◆ **Excerpted text**
§ §

Bloodroot is a flowering plant that originates from the east of the US and Canada. Its root and budding rootstalk (the rhizome) release a red fluid when they’re cut, hence the unusual name.
In the autumn, the root and rhizome are harvested by herbalists and used as natural medicine. In fact, Native Americans have been using it for a long period of time to encourage vomiting in the practice of cleansing the body from toxins.
Alternative medicine proponents promote it as able to alleviate various medical issues. In western herbal medicine, bloodroot is used mostly as an antimicrobial and expectorant for respiratory infections, but also as a debriding agent for oral health.
You can find bloodroot under other names, including Indian red paint, pauson, bloodwort, sweet slumber, redroot, etc.
The Best Healing Uses of Bloodroot
Bloodroot is used as an oral or topical antibacterial agent. Internally, people consume it to relax the smooth muscles, especially the ones in the lungs and heart.
It’s believed that bloodroot helps better respiratory and cardiovascular health. However, the scientific evidence is poor on whether bloodroot is really able to improve health issues when taken internally.
Most current research isn’t conclusive.
- Good for the dental health
Some evidence suggests that bloodroot may help lower dental plaque and avert or relieve gingivitis and other gum illnesses.
One study from 2012 published in the Phytotherapy Research journal concluded that toothpaste and mouthwash with bloodroot have antibacterial characteristics that are good for oral health.
When used for dental health, bloodroot is generally safe according to the FDA.
- May be of aid for skin issues
Bloodroot is often included in topical skincare products thanks to its abundance of antioxidants.
It’s used for acne, eczema, and psoriasis and it’s praised for its ability to lower skin growths like moles, warts, and benign tumors.
However, despite these claimed benefits, one study from 2009 published in the journal of American Academy of Dermatology found that excessive use of bloodroot topically can cause injury and even tissue death!
The risk seems to be the highest in people who apply undiluted salves from the bloodroot to the skin. But, even the diluted options can cause irritation of the skin.
- May help out with respiratory health problems
Bloodroot is often used to relieve flu, cold, sinus infections, as well as lung infections. It also plays the role of an expectorant and encourages the removal of phlegm and mucus in the airways.
What’s more, research notes that it may also have inotropic properties, that is, it strengthens the contraction of the heart muscle. This may better the delivery of oxygen to the tissues.

§ §

◆ **Entries supplied**
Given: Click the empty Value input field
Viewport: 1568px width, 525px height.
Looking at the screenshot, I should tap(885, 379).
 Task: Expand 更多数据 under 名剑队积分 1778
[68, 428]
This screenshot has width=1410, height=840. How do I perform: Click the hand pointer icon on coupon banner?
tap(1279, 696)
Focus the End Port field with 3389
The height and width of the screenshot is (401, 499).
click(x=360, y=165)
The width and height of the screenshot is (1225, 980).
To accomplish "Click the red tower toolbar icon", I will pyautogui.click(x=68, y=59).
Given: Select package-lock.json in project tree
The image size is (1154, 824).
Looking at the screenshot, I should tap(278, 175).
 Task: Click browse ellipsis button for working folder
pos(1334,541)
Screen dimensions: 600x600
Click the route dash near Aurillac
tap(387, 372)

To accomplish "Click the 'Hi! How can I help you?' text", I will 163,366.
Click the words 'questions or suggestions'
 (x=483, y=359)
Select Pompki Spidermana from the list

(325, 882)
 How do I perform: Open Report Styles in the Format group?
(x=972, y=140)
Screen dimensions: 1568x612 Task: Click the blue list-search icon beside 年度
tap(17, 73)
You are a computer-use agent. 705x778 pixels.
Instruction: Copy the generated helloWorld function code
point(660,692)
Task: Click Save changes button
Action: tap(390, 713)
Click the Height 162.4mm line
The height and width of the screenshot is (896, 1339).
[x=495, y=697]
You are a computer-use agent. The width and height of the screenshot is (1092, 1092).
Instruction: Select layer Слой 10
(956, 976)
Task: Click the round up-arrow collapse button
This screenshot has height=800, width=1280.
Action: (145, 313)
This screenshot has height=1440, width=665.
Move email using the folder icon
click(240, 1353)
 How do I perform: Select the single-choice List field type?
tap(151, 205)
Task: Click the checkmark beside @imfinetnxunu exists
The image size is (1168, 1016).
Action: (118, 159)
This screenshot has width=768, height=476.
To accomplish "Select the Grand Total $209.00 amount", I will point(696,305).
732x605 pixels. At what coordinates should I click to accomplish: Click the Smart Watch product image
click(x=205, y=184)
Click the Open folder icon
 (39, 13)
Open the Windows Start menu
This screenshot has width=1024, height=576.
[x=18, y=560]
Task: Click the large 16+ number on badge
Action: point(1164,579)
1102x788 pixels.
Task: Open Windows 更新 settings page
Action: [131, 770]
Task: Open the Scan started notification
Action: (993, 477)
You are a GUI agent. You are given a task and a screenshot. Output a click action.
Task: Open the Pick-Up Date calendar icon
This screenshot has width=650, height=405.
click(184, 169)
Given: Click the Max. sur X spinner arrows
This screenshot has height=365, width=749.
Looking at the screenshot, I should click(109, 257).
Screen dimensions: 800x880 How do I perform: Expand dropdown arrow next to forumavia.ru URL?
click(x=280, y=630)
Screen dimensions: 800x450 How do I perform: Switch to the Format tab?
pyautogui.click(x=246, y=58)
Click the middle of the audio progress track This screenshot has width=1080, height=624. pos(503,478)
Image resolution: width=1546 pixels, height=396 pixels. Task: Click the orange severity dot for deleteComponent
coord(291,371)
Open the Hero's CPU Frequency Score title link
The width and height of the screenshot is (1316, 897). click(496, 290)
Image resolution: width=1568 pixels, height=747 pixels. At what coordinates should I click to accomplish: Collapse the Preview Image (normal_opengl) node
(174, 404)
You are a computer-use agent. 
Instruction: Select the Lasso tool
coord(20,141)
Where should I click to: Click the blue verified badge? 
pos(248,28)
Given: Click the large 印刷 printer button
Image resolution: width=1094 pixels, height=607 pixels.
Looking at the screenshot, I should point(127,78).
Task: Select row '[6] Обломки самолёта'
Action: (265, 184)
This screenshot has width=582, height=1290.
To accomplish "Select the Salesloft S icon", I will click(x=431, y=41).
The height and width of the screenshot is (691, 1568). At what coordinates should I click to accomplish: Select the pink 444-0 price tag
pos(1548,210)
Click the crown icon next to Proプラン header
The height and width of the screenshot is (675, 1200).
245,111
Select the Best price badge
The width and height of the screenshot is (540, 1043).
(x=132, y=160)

§ §

◆ **Parts of the exercise**
**a.** Translate this sentence from the bloodroot text into Spanish: "When used for dental health, bloodroot is generally safe according to the FDA."
**b.** Rewrite the passage of the bloodroot text that begins at the words "However, despite these" and stops after "in the airways.", replacing "salves" with "ointments".
**c.** Pick up the bloodroot text from its last sentence and continue it.
The records come from a separate source unrelated to the bloodroot text.

◆ **Solved problems**
**a.** Cuando se usa para la salud dental, la sanguinaria es generalmente segura según la FDA.

**b.**
However, despite these claimed benefits, one study from 2009 published in the journal of American Academy of Dermatology found that excessive use of bloodroot topically can cause injury and even tissue death!
The risk seems to be the highest in people who apply undiluted ointments from the bloodroot to the skin. But, even the diluted options can cause irritation of the skin.
- May help out with respiratory health problems
Bloodroot is often used to relieve flu, cold, sinus infections, as well as lung infections. It also plays the role of an expectorant and encourages the removal of phlegm and mucus in the airways.

**c.**
Although it’s popular for its potential to alleviate respiratory problems, there’s no scientific evidence that it treats or prevents bacterial or viral infections when consumed internally.
- Destroying cancer
Bloodroot has a chemical known as berberine and this chemical has been found promising in encouraging apoptosis or programmed death of cancerous cells in breast, skin, and prostate cancer done in test tube studies.
Apoptosis is a biological process during which older cells die and new ones replace them. In the case of cancer, there’s a lack of apoptosis and this enables tumor growth.
Despite the importance of these findings, there have been other compounds able to encourage this cell death in test tube studies, but only a few are able to do this in animal and human studies without causing injuries and toxicity.
- Better cardiovascular health
Bloodroot is claimed by proponents of folk medicine to be beneficial for people with cardiovascular health problems.
A chemical found in it known as sanguinarine is believed to lower blood pressure and avert the buildup of plaque that can cause atherosclerosis.
According to clinical studies, these claims aren’t actually the truth.
High dosages have been associated with heart issues like arrhythmia and in some rarer cases, coma. Excessive use of bloodroot may also cause hypotension (a drop in blood pressure).
Are There Any Side Effects of Bloodroot?
There are no risks of taking bloodroot for a short amount of time, as an addition to your diet, though some people have reported experiencing an upset stomach.
The topical application may cause irritated skin, swelling, and itchiness. The signs of sanguinarine poisoning are blurry vision, nausea, vomiting, dilated pupils, diarrhea, and fainting.
If anyone is experiencing these symptoms, it’s pivotal to look for medical aid asap.